Bull Run Extends to Most of East Europe

BUCHAREST, Romania -- Moscow was not the only emerging market soaring this week.


A strong bull run brought a flying start for most East European stocks in the first week of trading this year, with Warsaw hitting record highs and prices soaring in Prague and Ljubliana.


Budapest's bullish trend was capped down by profit-taking Friday, with Warsaw expecting a similar move next week.


Bratislava shifted to higher gear, and shares in Zagreb and Bucharest were on the rise. Tirana had no trades and Bulgaria stock trading remained suspended.


In Warsaw, the surge in Polish shares set three consecutive 33-month highs, but analysts were not sure whether the rally would continue next week.


They said profit-taking was likely early next week, but were unsure whether the market, buoyed by foreign buying, would hit new records or fall later in the week.


The WIG index soared 6.4 percent this week to 15,418.9 points.


"I don't think the trend will last on the long term. It's too violent and seems to be purely psychological, not based on fundamentals. It's difficult to say when it will end," said Pawel Tarnowski of Raiffeisen Capital and Investment Polska.


Analysts said investors would be watching December and 1996 inflation data due Wednesday, as the central bank said a possible decision to raise rates might hinge on those figures.


The Budapest Stock Exchange began the year in an euphoric mood with the BUX index steadily climbing from last December's rally despite Friday's 10.09 drop amid profit-taking.


The BUX hit the 14th successive record high in a row Thursday, closing at 4,724.59 points, up 161.76. The BUX has more than tripled since the beginning of 1996 and rose 14 percent from Dec. 31.


Traders said the bull run was driven by fresh interest of foreign and domestic investors on a worldwide rising trend on stock markets. Good Hungarian macroeconomic figures and corporate results also underpinned investors sentiment that Hungarian shares were undervalued.

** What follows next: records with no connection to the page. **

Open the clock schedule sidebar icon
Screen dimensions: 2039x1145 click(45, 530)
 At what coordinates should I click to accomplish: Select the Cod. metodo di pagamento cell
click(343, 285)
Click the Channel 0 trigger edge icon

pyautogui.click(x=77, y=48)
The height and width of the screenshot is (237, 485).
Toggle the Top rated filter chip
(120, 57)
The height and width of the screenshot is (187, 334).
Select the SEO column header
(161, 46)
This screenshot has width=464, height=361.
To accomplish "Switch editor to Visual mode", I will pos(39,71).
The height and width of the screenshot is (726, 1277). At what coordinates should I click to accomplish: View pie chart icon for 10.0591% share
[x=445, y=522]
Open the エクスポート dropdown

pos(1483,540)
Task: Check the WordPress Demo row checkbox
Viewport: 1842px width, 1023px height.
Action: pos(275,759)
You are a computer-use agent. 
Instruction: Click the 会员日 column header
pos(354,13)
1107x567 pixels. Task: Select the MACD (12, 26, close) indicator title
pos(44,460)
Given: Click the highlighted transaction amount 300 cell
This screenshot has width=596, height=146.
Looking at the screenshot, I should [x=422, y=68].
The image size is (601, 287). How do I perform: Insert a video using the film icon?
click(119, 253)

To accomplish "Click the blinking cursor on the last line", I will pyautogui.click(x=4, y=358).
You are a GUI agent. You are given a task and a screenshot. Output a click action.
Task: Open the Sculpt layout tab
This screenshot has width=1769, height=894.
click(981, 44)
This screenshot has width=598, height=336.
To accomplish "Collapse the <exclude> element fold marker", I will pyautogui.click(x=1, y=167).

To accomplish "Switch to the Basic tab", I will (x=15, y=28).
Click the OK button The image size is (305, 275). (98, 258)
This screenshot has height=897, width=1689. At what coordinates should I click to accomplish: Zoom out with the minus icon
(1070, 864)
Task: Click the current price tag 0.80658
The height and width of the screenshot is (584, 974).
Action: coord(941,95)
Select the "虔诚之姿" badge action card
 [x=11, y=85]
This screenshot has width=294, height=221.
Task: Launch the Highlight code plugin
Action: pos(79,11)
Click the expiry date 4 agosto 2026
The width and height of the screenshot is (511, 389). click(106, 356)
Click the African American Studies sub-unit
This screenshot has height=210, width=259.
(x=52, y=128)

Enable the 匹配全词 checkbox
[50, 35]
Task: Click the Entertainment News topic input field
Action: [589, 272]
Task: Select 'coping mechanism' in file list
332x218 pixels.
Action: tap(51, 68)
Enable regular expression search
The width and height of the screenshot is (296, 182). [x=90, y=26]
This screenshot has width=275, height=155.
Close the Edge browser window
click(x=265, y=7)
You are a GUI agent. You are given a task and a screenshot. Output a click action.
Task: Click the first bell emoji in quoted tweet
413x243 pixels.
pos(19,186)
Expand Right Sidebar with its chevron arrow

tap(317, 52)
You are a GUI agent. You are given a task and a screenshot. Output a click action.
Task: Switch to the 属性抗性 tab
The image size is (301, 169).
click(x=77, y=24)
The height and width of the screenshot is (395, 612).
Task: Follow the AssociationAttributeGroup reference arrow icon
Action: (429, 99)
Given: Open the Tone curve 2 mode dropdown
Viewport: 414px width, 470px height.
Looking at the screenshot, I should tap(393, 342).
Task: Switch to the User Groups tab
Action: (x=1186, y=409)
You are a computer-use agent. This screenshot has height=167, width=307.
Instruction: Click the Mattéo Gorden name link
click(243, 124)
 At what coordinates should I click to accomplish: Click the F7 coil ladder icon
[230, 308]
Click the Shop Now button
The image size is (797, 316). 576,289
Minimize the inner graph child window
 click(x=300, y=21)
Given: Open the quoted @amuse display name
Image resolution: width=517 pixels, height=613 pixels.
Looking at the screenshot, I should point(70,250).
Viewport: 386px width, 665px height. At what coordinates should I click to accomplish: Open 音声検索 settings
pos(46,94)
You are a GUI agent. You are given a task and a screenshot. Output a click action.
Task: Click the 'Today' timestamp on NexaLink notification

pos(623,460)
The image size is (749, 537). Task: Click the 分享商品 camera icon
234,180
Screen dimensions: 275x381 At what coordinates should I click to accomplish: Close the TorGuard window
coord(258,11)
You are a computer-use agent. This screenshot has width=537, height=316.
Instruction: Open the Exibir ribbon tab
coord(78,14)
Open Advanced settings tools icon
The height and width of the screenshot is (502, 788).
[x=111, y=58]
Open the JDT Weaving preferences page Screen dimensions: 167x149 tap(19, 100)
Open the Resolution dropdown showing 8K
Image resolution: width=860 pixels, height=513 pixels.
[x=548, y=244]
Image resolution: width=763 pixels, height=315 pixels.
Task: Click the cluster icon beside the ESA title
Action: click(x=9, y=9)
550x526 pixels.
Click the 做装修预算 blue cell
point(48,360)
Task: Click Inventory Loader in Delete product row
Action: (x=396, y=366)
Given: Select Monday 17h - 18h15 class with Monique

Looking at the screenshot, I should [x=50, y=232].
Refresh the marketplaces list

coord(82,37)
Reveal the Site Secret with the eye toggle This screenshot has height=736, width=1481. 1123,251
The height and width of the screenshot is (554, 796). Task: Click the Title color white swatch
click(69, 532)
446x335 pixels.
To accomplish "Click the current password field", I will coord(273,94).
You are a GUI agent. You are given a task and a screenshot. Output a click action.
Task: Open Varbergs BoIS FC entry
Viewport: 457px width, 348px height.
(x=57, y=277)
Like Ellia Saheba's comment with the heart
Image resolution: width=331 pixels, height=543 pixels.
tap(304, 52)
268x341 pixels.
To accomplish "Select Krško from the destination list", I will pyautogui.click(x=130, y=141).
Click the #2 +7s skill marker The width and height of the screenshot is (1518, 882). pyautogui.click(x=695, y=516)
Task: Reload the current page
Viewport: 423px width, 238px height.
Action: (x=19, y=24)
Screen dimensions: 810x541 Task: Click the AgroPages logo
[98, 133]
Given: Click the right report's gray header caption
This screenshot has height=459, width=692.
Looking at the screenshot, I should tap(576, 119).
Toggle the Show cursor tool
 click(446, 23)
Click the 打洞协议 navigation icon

The pace of the rally took traders by surprise. Even though a downward correction may come any time, they said Hungarian stocks were likely to extend their gains substantially in 1997.


In Prague, Czech shares took off with gains this year and analysts say foreign investors may be diverting their attention to the relatively undervalued PX50 after realizing strong gains last year in Warsaw and Budapest.


"We cannot expect the same strong interest in Poland and Hungary so the investors have decided to put money into the Czech Republic," said Miroslav Nosal of Patria Finance.


Last year the PX50 index rose by just 27 percent compared with well over 100 percent in Budapest and nearly 90 percent in Warsaw. In the week to Friday, the PX50 rose 3.4 percent to 557.8 powered by strong performances from major issues.